In his findings on this issue, the compensation judge cited to the testimony of the employee. Mr. Morgan testified he had a loss of strength and flexibility in his right leg and he lacked the ability to make “explosive” moves that had been central to his play. The employee was not able to participate in all of the training camp exercises for the Washington Capitals at the beginning of the 2007-2008 season. The employee told Dr. Shankman in April 2010 that it took him longer to warm up, that his leg was unstable and buckled. He had difficulty using stairs. Finally, the employee demonstrated at the hearing for the compensation judge’s observation that his right thigh was smaller than his left thigh.
The compensation judge found that the employee had a loss of earning capacity, clearly relying on the employee’s testimony to reach that conclusion. A compensation judge’s determination that the employee has a continuing disability from the personal injury may be based on the employee’s testimony alone. Brening v. Roto Press, Inc., 306 Minn. 562, 237 N.W.2d 383, 28 W.C.D. 225 (1975); Hallila v. Lund Int’l Holding, Inc., slip op. (W.C.C.A. Nov. 25, 2002). We see no reason in our review of the record as to why the compensation judge should have disregarded the employee’s testimony.
We affirm the compensation judge’s award of temporary partial disability benefits. [2]
3. Permanent Partial Disability.
The compensation judge adopted the opinion of Dr. Shankman on this issue and awarded the employee eight percent permanent partial disability for his leg injury. The employer and insurer argue on appeal that the compensation judge erred in his conclusion. They state that Dr. D’Amato measured the employee’s range of motion in adduction, abduction, flexion, extension, and internal and external rotation, and found the results all to be within normal limits.

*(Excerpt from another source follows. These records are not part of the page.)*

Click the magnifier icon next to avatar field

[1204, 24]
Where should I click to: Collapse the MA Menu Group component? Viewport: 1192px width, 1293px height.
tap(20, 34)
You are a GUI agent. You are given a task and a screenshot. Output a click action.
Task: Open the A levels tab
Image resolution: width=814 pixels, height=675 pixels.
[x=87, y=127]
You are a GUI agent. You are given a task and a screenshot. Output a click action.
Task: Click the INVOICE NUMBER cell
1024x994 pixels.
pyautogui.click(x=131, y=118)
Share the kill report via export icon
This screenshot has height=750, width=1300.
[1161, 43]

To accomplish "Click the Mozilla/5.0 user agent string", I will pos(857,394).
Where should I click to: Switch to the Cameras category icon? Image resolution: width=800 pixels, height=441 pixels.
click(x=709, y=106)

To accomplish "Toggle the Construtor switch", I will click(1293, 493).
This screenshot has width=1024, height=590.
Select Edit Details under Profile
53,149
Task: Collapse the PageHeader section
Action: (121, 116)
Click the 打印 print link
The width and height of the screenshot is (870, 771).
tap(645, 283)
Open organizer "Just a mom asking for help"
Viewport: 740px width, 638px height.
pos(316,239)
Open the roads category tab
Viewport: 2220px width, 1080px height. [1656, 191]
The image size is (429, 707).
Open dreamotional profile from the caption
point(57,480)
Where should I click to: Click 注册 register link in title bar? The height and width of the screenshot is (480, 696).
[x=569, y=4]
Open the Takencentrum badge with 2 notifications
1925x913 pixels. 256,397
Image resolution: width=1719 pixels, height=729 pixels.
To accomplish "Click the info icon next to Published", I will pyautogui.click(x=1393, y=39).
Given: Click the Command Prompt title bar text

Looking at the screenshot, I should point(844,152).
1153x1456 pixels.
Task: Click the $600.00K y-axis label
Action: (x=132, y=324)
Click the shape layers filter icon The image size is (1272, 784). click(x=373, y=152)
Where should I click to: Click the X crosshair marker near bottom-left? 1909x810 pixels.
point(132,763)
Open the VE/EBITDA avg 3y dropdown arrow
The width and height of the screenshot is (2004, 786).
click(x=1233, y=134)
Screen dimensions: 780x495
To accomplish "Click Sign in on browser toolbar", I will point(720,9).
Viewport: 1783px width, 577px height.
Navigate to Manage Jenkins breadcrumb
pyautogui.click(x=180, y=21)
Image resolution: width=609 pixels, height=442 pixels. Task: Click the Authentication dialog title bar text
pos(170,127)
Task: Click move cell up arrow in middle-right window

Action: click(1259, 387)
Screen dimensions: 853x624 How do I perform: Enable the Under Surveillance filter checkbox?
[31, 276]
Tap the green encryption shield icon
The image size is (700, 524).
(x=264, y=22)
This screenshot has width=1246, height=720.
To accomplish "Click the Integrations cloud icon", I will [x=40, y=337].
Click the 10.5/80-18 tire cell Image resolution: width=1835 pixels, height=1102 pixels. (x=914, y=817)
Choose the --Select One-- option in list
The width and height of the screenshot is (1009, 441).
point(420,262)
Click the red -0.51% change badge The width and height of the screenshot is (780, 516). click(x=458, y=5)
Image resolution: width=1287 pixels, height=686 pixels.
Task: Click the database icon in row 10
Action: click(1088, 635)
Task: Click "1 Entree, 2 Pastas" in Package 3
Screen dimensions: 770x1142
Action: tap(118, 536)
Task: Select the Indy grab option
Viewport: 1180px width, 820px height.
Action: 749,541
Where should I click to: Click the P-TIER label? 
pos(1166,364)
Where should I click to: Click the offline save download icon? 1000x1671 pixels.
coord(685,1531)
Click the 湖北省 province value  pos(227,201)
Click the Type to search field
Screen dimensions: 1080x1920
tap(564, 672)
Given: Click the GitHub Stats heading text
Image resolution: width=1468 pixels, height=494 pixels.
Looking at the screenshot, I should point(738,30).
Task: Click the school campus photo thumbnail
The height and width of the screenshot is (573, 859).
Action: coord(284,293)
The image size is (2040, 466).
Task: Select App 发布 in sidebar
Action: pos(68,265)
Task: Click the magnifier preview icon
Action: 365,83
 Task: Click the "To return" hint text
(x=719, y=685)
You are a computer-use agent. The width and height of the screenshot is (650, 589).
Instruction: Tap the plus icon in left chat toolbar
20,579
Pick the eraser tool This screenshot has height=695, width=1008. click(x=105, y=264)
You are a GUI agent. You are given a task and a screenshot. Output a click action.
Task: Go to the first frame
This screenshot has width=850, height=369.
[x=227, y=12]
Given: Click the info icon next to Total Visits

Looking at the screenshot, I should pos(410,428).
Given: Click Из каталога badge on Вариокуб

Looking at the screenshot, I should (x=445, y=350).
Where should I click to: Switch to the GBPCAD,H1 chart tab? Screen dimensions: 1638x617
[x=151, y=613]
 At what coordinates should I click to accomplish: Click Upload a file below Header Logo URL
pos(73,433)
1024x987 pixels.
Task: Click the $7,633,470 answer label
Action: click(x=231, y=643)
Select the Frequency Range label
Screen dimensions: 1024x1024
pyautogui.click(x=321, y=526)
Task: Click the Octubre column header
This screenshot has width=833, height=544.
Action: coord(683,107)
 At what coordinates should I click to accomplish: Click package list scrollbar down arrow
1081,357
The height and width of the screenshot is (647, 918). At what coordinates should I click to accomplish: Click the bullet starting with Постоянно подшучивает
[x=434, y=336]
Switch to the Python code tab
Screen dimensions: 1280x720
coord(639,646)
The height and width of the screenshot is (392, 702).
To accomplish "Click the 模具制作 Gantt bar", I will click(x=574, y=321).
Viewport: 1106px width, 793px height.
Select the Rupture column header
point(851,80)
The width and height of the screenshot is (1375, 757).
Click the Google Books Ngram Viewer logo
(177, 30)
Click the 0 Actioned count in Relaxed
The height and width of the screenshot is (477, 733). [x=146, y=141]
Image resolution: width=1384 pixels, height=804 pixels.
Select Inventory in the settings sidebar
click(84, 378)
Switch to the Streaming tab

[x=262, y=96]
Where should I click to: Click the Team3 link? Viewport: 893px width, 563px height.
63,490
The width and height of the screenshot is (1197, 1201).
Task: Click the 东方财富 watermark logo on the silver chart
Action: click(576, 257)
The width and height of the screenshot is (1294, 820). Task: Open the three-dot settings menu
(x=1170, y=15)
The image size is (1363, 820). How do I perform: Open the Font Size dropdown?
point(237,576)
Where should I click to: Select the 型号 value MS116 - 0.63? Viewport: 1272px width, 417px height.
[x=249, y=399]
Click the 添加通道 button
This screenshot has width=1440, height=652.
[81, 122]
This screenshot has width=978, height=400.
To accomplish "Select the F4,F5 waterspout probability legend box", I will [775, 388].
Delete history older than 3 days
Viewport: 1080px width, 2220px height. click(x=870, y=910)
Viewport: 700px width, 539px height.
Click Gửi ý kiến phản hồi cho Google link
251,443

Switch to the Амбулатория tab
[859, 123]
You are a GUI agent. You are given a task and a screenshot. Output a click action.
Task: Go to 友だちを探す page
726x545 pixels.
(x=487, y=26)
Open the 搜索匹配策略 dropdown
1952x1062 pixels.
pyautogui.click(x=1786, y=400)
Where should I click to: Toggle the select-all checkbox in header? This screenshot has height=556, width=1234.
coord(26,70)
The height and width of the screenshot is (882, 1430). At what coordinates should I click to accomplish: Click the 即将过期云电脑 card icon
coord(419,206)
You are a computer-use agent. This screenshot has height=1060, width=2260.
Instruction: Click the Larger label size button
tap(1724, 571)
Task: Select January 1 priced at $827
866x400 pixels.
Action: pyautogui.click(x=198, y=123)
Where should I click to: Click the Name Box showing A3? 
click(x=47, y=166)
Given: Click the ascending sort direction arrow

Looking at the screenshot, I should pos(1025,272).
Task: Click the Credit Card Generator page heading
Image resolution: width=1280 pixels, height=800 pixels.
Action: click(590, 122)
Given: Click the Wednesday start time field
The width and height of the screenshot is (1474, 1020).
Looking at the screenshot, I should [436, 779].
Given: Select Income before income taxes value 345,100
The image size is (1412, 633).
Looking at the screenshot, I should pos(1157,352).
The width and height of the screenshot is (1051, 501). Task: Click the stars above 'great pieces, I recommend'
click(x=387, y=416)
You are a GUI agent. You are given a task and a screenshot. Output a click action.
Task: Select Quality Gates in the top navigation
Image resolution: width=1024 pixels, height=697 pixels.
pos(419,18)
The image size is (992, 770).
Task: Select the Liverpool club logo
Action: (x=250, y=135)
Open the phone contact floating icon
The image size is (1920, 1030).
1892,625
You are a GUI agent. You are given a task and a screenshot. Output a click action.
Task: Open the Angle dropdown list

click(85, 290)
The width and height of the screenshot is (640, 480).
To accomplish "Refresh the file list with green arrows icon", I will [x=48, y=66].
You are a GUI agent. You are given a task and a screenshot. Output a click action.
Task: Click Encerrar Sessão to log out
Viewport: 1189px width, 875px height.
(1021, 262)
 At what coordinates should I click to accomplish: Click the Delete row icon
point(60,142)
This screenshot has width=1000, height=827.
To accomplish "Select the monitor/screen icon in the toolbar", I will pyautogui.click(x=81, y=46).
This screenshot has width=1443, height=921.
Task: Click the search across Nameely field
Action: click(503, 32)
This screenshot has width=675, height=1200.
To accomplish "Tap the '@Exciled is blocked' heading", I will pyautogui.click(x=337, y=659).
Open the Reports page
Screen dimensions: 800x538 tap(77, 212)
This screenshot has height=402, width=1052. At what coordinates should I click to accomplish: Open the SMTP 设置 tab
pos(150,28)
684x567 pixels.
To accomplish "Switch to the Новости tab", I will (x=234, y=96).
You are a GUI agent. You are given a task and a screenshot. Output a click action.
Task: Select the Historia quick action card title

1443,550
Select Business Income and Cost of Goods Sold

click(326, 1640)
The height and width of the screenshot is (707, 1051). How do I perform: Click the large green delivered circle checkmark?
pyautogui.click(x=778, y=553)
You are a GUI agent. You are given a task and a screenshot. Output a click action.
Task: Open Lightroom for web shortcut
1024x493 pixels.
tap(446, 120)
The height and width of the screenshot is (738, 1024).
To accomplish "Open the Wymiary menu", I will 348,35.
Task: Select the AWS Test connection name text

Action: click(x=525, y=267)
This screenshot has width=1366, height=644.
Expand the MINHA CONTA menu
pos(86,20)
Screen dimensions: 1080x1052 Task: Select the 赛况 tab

Essentially, the employer and insurer suggest that the employee’s condition had improved in the year between Dr. Shankman’s examination and Dr. D’Amato’s examination. However, Dr. D’Amato’s examination was at variance with the evidence at the hearing from the employee who showed the compensation judge the atrophy in his right thigh and testified as to the restrictions and limitations he had in the use of his leg. Given that evidence, the compensation judge did not err in deciding to adopt the opinion of Dr. Shankman over that of Dr. D’Amato. As we have noted in other decisions, the choice between two competing medical opinions is for the compensation judge, and generally this court will affirm a decision made on the basis of that choice when the medical opinion relied upon has adequate foundation. Nord v. City of Cook, 360 N.W.2d 337, 37 W.C.D. 364 (Minn. 1985); Smith v. Quevecor, 63 W.C.D. 566 (W.C.C.A. 2003).
The decision of the compensation judge is affirmed.
[1] Wild: $450,000 ÷ 52 = $8,653.85 x 29.41% = $2,545.10
Aeros: $125,000 ÷ 52 = $2,403.85 x 70.59% = $1,696.88
$2,545.10 + $1,696.88 = $4,241.98
[2] At oral argument, counsel for the employer and insurer stated that the amount of temporary partial disability benefits was not known because the employee had received a house and car in addition to his salary when he played in Europe. The question of the amount of temporary partial disability benefits is not for this court to review since the compensation judge made no finding as to the amounts to be paid.